Exercise details
Rewrite every row from "Click the orange antelope" down to "Action: [714, 526]", switching "antelope" to "gazelle" and leaving everything else unchanged.

Records for this exercise
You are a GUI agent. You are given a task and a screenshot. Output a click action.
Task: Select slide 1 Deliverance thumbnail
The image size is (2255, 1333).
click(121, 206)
...
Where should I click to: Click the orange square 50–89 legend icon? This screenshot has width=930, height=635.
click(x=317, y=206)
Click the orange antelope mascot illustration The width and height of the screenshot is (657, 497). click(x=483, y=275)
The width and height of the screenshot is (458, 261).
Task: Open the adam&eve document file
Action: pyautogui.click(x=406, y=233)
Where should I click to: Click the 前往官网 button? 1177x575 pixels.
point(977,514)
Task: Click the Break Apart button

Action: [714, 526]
* * *
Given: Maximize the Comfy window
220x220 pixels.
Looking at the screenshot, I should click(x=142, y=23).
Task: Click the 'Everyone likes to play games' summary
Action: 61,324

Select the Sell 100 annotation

Result
Click the orange gazelle mascot illustration The width and height of the screenshot is (657, 497). click(x=483, y=275)
The width and height of the screenshot is (458, 261).
Task: Open the adam&eve document file
Action: pyautogui.click(x=406, y=233)
Where should I click to: Click the 前往官网 button? 1177x575 pixels.
point(977,514)
Task: Click the Break Apart button

Action: [714, 526]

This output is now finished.